In response to a letter accusing film producers of “butchering” famous novels, Britain’s Film Weekly, in the interest of a frank and open discussion of the question, invited contributions from screenwriters. Joseph Anthony and S.K. Lauren, who coscripted the film, answered “the increasingly common complaint” in an essay titled “Novel into Film.” In their own defense, they stated their good intentions of rendering “as accurately and as consistently as possible the creations of Dostoievsky’s mind,” yet admitted that “small deviations from the book” may be brought up against them. Getting the psychology of the character absolutely right, retaining the dramatic value of the soliloquies, and scrupulously selecting dialogue from the novel, argued the screenwriters, weighed heavily in their favor. After all, reducing some two hundred thousand words to ninety minutes of film was a daunting task. The greatest difficulty, however, lay in adapting the well-known personalities of the principal players to the characters in the book. “As scenario writers,” wrote Lauren and Anthony, “we could not allow ourselves to submerge completely the valuable and well-known personalities of Lorre, Arnold and Marsh.” Recycling some of the “same old stuff” had been part of the plan to effect a “character compromise.”
Coming some four months after the November 26 release, however, their exposition sounded warmed-over, a
case of too little, too late. The verdict was in and it was not good. “Peter Lorre is beaten before he begins,” wrote Andre Sennwald in the New York Times, “and can offer nothing, except in individual scenes…. Having a vast regard for Mr. Lorre’s talents, I refuse to charge him with failure to create a full-length portrait of a character who is psychologically meaningless in the very writing of the American script.” Another reviewer praised von Sternberg for allowing Lorre to tell the story through facial expressions instead of dialogue. Nonetheless, by reducing the psychological drama to visuals, he left the actor holding an empty bag.

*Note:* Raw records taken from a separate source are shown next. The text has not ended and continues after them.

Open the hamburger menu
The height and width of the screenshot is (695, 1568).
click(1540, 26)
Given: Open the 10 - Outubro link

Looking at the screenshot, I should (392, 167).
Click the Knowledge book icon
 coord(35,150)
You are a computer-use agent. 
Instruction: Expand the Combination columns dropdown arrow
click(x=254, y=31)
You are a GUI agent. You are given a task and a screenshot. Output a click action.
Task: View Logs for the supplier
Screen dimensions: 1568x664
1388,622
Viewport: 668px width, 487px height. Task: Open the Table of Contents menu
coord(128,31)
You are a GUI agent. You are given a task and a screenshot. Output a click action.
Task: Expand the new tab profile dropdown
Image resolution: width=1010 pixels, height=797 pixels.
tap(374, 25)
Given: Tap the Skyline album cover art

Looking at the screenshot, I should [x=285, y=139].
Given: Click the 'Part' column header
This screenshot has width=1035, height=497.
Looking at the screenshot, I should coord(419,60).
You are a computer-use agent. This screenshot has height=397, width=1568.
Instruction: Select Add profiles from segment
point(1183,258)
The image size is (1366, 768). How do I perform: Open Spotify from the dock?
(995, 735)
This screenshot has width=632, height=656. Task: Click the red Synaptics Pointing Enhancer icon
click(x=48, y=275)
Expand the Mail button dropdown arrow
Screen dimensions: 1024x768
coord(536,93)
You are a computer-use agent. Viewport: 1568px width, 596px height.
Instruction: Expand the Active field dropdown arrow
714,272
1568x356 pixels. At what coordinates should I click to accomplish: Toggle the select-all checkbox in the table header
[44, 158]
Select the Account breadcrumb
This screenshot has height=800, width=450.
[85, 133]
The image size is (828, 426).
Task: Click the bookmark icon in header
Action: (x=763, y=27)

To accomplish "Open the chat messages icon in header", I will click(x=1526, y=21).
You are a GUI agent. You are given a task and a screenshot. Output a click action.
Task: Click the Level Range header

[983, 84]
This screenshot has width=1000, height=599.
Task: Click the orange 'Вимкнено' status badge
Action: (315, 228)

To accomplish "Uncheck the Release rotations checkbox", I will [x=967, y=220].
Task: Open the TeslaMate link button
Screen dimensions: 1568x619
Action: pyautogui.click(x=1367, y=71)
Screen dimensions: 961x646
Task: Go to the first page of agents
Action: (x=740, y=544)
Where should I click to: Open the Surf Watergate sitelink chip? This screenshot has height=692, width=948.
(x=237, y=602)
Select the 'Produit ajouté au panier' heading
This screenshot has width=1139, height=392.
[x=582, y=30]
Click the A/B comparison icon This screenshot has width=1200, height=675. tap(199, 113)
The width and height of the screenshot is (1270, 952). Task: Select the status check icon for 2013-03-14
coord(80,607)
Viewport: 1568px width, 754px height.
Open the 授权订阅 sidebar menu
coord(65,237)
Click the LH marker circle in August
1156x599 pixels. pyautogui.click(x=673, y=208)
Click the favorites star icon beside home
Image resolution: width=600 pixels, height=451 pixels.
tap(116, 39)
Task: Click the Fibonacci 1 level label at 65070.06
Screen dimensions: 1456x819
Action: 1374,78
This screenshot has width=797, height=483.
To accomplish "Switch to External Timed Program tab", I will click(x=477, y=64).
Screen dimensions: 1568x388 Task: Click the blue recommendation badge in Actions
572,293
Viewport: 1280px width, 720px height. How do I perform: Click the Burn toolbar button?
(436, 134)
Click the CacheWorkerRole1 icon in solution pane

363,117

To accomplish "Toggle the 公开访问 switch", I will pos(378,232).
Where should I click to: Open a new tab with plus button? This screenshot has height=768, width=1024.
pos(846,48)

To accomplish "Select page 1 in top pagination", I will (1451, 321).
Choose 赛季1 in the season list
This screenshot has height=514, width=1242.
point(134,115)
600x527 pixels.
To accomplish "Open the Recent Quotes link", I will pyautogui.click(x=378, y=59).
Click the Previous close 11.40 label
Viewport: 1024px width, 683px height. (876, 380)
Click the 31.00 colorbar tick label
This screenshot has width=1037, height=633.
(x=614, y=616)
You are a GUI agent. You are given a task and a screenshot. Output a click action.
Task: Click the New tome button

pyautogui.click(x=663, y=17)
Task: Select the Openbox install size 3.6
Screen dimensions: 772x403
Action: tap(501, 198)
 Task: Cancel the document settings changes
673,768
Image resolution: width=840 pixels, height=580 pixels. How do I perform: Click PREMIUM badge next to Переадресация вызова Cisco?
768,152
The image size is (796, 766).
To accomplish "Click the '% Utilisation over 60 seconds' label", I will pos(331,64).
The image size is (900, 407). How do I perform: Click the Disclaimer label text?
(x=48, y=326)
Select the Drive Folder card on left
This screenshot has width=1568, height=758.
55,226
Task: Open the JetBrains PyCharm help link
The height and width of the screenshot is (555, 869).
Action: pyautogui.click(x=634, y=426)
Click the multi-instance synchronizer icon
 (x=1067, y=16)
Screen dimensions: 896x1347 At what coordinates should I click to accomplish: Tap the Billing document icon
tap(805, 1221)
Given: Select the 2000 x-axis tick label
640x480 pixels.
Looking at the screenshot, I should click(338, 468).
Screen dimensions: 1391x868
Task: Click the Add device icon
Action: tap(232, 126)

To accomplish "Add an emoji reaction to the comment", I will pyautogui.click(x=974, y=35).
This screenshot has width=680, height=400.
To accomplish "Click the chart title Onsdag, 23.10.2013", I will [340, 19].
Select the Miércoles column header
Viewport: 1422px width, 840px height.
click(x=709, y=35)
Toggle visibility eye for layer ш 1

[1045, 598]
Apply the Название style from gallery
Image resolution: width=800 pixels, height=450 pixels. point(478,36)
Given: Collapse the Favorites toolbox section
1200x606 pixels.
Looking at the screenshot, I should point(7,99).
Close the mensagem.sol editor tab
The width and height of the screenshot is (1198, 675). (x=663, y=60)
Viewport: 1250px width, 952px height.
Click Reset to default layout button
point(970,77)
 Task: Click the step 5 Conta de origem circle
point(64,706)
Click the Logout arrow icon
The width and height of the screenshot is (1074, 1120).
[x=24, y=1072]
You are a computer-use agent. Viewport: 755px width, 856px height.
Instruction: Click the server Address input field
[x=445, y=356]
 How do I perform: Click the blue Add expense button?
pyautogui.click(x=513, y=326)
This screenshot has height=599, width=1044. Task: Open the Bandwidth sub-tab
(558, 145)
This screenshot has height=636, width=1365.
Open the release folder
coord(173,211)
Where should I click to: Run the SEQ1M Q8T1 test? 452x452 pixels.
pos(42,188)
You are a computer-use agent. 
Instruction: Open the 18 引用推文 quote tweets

Moderating the extremes of critical opinion, Sennwald granted that “within the limits permitted him by an indecisive script, Mr. Lorre gives a fascinating performance, revealing once again his faculty for blending repulsion and sympathy in the figure he projects to his audience.” In his scrapbook, the actor kept a German review that set his performance apart from the film: “Now Lorre has reached the climax of ability. He has a touching human power, something demonic; one can feel it in his humor and he is equipped with the rare ability to say the unspeakable with the sparest means of expression.”
Crime and Punishment suffered by comparison with Crime et châtiment, a vastly superior French film version of the novel that opened in New York one week ahead of the American production. “The difference between the French and the American screen versions of ‘Crime and Punishment,’” wrote Sennwald, “is the difference between Dostoevsky and a competent wood pulp fictioneer.” Against the dark, grimly realistic Crime et châtiment, Crime and Punishment appeared vulgar and hollowly optimistic. Critics praised the gaunt and hypersensitive Pierre Blanchar’s beautifully fluid and mannered movements. Even Lorre confessed to friends that Crime et châtiment was altogether a better film. Despite the disagreements in film circles, no one denied that the two pictures canceled each other at the box office.